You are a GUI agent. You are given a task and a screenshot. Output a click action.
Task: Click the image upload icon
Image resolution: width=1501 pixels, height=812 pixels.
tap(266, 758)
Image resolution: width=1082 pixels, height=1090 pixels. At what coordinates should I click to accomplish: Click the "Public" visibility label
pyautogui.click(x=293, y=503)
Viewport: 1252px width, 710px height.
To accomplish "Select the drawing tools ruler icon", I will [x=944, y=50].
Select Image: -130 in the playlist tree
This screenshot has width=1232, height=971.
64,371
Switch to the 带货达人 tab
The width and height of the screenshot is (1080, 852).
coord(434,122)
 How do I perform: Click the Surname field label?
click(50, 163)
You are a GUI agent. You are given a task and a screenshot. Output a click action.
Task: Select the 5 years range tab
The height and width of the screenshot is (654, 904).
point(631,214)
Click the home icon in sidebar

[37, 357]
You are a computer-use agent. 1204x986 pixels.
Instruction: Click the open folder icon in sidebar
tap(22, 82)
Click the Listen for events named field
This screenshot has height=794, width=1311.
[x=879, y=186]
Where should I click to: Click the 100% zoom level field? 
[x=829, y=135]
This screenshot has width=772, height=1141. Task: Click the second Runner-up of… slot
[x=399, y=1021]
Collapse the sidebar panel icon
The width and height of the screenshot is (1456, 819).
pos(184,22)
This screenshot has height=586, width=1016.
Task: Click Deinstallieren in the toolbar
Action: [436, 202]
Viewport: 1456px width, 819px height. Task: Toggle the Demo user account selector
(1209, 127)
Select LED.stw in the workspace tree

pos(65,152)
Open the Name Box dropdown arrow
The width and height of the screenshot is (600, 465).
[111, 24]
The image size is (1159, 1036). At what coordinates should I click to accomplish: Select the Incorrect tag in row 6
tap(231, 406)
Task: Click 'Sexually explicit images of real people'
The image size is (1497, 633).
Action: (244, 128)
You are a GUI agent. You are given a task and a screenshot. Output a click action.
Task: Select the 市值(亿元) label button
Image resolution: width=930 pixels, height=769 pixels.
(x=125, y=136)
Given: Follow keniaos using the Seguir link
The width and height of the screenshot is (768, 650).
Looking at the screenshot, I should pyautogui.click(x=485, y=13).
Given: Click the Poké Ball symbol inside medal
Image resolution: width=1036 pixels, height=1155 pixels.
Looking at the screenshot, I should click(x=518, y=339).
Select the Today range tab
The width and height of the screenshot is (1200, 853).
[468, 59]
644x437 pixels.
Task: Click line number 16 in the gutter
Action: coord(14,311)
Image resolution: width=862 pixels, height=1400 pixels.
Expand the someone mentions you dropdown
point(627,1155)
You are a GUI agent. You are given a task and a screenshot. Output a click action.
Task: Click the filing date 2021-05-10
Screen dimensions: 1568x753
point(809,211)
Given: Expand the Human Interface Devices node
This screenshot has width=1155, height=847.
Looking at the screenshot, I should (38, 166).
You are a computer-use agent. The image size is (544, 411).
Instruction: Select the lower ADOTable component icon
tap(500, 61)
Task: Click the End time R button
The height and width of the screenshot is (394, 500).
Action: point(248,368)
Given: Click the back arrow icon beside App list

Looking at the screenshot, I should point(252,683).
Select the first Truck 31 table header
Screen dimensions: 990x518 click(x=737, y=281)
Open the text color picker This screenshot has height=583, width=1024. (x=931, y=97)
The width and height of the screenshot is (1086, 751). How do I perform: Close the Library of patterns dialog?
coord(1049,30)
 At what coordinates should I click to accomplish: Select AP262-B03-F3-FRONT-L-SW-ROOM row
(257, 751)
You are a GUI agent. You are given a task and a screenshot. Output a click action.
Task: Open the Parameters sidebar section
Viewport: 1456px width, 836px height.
────
◆ **What you need to do**
Write out the whole listing above once more, exactly.

◆ **Solution to this exercise**
You are a GUI agent. You are given a task and a screenshot. Output a click action.
Task: Click the image upload icon
Image resolution: width=1501 pixels, height=812 pixels.
tap(266, 758)
Image resolution: width=1082 pixels, height=1090 pixels. At what coordinates should I click to accomplish: Click the "Public" visibility label
pyautogui.click(x=293, y=503)
Viewport: 1252px width, 710px height.
To accomplish "Select the drawing tools ruler icon", I will [x=944, y=50].
Select Image: -130 in the playlist tree
This screenshot has width=1232, height=971.
64,371
Switch to the 带货达人 tab
The width and height of the screenshot is (1080, 852).
coord(434,122)
 How do I perform: Click the Surname field label?
click(50, 163)
You are a GUI agent. You are given a task and a screenshot. Output a click action.
Task: Select the 5 years range tab
The height and width of the screenshot is (654, 904).
point(631,214)
Click the home icon in sidebar

[37, 357]
You are a computer-use agent. 1204x986 pixels.
Instruction: Click the open folder icon in sidebar
tap(22, 82)
Click the Listen for events named field
This screenshot has height=794, width=1311.
[x=879, y=186]
Where should I click to: Click the 100% zoom level field? 
[x=829, y=135]
This screenshot has width=772, height=1141. Task: Click the second Runner-up of… slot
[x=399, y=1021]
Collapse the sidebar panel icon
The width and height of the screenshot is (1456, 819).
pos(184,22)
This screenshot has height=586, width=1016.
Task: Click Deinstallieren in the toolbar
Action: [436, 202]
Viewport: 1456px width, 819px height. Task: Toggle the Demo user account selector
(1209, 127)
Select LED.stw in the workspace tree

pos(65,152)
Open the Name Box dropdown arrow
The width and height of the screenshot is (600, 465).
[111, 24]
The image size is (1159, 1036). At what coordinates should I click to accomplish: Select the Incorrect tag in row 6
tap(231, 406)
Task: Click 'Sexually explicit images of real people'
The image size is (1497, 633).
Action: (244, 128)
You are a GUI agent. You are given a task and a screenshot. Output a click action.
Task: Select the 市值(亿元) label button
Image resolution: width=930 pixels, height=769 pixels.
(x=125, y=136)
Given: Follow keniaos using the Seguir link
The width and height of the screenshot is (768, 650).
Looking at the screenshot, I should pyautogui.click(x=485, y=13).
Given: Click the Poké Ball symbol inside medal
Image resolution: width=1036 pixels, height=1155 pixels.
Looking at the screenshot, I should click(x=518, y=339).
Select the Today range tab
The width and height of the screenshot is (1200, 853).
[468, 59]
644x437 pixels.
Task: Click line number 16 in the gutter
Action: coord(14,311)
Image resolution: width=862 pixels, height=1400 pixels.
Expand the someone mentions you dropdown
point(627,1155)
You are a GUI agent. You are given a task and a screenshot. Output a click action.
Task: Click the filing date 2021-05-10
Screen dimensions: 1568x753
point(809,211)
Given: Expand the Human Interface Devices node
This screenshot has width=1155, height=847.
Looking at the screenshot, I should (38, 166).
You are a computer-use agent. The image size is (544, 411).
Instruction: Select the lower ADOTable component icon
tap(500, 61)
Task: Click the End time R button
The height and width of the screenshot is (394, 500).
Action: point(248,368)
Given: Click the back arrow icon beside App list

Looking at the screenshot, I should point(252,683).
Select the first Truck 31 table header
Screen dimensions: 990x518 click(x=737, y=281)
Open the text color picker This screenshot has height=583, width=1024. (x=931, y=97)
The width and height of the screenshot is (1086, 751). How do I perform: Close the Library of patterns dialog?
coord(1049,30)
 At what coordinates should I click to accomplish: Select AP262-B03-F3-FRONT-L-SW-ROOM row
(257, 751)
You are a GUI agent. You are given a task and a screenshot. Output a click action.
Task: Open the Parameters sidebar section
Viewport: 1456px width, 836px height.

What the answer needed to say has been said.